Brian McCreath Yeah. Your most recent recording is Song, and it's just got this fantastic variety, this fantastic collection of pieces, and I just wonder what it took to bring together those selections. There's got to be a lot of other music that you love as well. But what was it that you were looking for as the sort of guiding principle for Song?

Sheku Kanneh-Mason Yeah, yeah, it was sort of a process of sort of putting together all of the pieces of music on the album, because it is quite a variety in terms of style, in terms of instrumentation and the different collaborations that I was with on that album, but it was an enjoyable experience. I basically just, with the theme of song and vocal sounding music, I basically pulled together a selection of some of my favorite music, and music that I've grown up loving and means a lot to me for that reason, music that's quite new to me and I want to explore more. And I think, yeah, it's lovely to be able to pull together all of those influences that I have in one place.

Brian McCreath Yeah, absolutely. Now you've been on the road, just being a guest artist in so many places for a number of years now, here in the United States and throughout Europe and probably everywhere else too. I'm curious because that's a life that a lot of people don't live in quite the same way. What's your way of getting to know a city? Do you prefer to come into a place that you've only been a few times and just sort of like focus on your work and stay, you know, in a sort of like place where you're really all about the work. Or do you get out and see the city? Do you have ways of sort of approaching that issue?

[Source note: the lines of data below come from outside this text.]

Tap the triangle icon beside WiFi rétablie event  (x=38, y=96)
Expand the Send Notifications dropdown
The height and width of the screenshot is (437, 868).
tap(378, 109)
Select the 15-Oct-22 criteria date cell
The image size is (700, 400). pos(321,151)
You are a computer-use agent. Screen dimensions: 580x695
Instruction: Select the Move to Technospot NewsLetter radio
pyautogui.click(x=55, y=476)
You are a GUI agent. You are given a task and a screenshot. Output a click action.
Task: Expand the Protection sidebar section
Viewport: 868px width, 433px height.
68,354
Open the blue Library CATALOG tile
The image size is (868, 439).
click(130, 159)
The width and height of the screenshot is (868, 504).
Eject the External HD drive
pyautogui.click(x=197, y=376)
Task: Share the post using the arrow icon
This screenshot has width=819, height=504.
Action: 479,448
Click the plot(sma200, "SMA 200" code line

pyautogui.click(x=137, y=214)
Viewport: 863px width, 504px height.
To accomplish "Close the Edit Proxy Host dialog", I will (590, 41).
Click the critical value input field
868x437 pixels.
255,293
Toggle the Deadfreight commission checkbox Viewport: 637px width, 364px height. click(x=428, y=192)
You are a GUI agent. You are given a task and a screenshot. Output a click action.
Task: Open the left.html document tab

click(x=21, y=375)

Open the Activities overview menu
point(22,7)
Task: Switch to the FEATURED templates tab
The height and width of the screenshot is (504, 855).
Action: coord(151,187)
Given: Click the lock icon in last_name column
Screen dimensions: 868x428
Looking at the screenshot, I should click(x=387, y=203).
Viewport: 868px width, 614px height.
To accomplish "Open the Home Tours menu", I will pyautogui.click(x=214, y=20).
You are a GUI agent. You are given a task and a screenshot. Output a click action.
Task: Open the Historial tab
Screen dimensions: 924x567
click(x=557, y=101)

Sheku Kanneh-Mason It depends. I mean, it depends how much, while I'm in a place, how much work I feel I need to do. But ideally, yes, I try to at least see something in the place. Often it's best to just ask someone who has lived here or who is who is from there. And quite often that's the case. I'll know someone either who is living here or has lived there or can recommend a few things, but often also to just walk around on my own. I quite like being in a new city on my own because you can explore things at the pace that I want to. And so that's actually quite nice. But also, yeah, being on my own, I also have to make effort to get to know people, get to know people in the orchestra and things like that. I find very helpful as well.

Brian McCreath Yeah, sure, sure. Well, Sheku Kanneh-Mason, it's so good to have you back in Boston and here with the Boston Symphony for the first time. I really appreciate some of your thoughts today. Thanks a lot.

Sheku Kanneh-Mason Massive pleasure. Thank you.